Task –
Write all of the entries out again exactly.
════════════════════
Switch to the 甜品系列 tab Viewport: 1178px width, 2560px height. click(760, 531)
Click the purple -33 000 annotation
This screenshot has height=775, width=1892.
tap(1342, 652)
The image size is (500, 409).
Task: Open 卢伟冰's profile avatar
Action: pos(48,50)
════════════════════
The completed task –
Switch to the 甜品系列 tab Viewport: 1178px width, 2560px height. click(760, 531)
Click the purple -33 000 annotation
This screenshot has height=775, width=1892.
tap(1342, 652)
The image size is (500, 409).
Task: Open 卢伟冰's profile avatar
Action: pos(48,50)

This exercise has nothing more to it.